页面:
介绍
讨论三种线性时间复杂度的排序算法:计数排序、基数排序和桶排序。
8.1 排序算法的下界
-
比较排序的下界是Ω(nlgn)
-
在一个比较排序算法中,我们只使用元素间的比较来获得输入序列中的元素间次序的信息。
-
在最坏情况下,任何比较排序算法都需要做Ω(nlgn)次比较。因为有n!个叶节点。
-
堆排序和归并排序都是渐进最优的比较排序算法。
-
练习8.1-1 What is the smallest possible depth of a leaf in a decision tree for a comparison sort?
最少需要n-1次比较,最小深度是n-1
- 练习8.1-2 Obtain asymptotically tight bounds on lg(n!) without using Stirling’s approximation. Instead, evaluate the summation.
可以用积分来近似求和~
- 练习8.1-3 Show that there is no comparison sort whose running time is linear for at least half of the n! inputs of length n. What about a fraction of 1/n of the inputs of length n? What about a fraction 1/2^n?
线性运行时间的比较排序最多有2^n个,所以n!/2, n!/n, n!/2^n要小于2^n才行。
- 练习8.1-4 You are given a sequence of n elements to sort. The input sequence consists of n/k subsequences, each containing k elements. The elements in a given subsequence are all smaller than the elements in the succeeding subsequence and larger than the elements in the preceding subsequence. Thus, all that is needed to sort the whole sequence of length n is to sort the k elements in each of the n/k subsequences. Show an Ω(n lg k) lower bound on the number of comparisons needed to solve this variant of the sorting problem. (Hint: It is not rigorous to simply combine the lower bounds for the individual subsequences.)
(k!)^(n/k) < 2^h
-> h > lg(k!)^(n/k)
-> h > n/k*lg(k!)
-> h > n/k*k*lg(k)
-> h = Ω(nlgk)
2^h要大于所有可能输出才行。
计数排序
- 假设n个输入元素中的每一个都是在0到k区间内的一个整数,其中k为某个整数,当k=O(n)时,排序运行时间为θ(n).
COUNTING-SORT(A, B, k)
let C[0..k] be a new array
for i = 0 to k
c[i] = 0
for j = 1 to A.length
C[A[j]] = C[A[j]] + 1
for i = 1 to k
C[i] = C[i] + C[i-1]
for j = A.length downto 1
B[C[A[j]]] = A[j]
C[A[j]] = C[A[j]] - 1
-
使用输入元素的实际值来确定其在数组中的位置。

任务要求: 上面的页面里出现了哪些练习编号?请全部列出。

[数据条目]
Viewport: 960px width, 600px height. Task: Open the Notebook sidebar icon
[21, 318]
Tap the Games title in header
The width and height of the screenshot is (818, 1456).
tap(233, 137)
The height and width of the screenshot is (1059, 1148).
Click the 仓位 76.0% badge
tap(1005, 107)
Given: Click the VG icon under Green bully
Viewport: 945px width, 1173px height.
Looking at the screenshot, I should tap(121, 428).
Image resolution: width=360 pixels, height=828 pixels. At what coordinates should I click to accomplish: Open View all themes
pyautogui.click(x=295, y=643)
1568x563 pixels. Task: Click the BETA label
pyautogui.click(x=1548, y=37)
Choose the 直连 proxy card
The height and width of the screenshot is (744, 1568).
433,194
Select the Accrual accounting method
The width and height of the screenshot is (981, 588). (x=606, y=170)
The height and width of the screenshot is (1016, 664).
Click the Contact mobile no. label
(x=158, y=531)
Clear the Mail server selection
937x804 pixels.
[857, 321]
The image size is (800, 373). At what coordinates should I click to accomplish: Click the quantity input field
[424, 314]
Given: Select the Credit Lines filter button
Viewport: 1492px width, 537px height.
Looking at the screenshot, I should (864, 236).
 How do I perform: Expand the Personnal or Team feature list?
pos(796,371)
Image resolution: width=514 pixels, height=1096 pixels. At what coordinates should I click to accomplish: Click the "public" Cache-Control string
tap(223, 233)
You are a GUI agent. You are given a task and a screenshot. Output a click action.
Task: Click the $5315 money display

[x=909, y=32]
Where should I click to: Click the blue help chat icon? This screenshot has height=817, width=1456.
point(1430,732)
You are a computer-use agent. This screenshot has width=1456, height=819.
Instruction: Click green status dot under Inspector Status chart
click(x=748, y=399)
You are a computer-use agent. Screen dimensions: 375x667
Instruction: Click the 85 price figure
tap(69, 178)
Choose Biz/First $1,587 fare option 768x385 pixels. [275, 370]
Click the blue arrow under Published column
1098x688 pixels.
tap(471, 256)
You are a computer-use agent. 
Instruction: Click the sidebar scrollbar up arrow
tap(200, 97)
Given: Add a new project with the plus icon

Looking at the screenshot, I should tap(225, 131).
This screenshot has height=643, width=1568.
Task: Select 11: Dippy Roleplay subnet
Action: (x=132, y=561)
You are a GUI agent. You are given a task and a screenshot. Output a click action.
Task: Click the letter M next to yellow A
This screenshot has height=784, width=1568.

答案如下: 练习8.1-1、练习8.1-2、练习8.1-3、练习8.1-4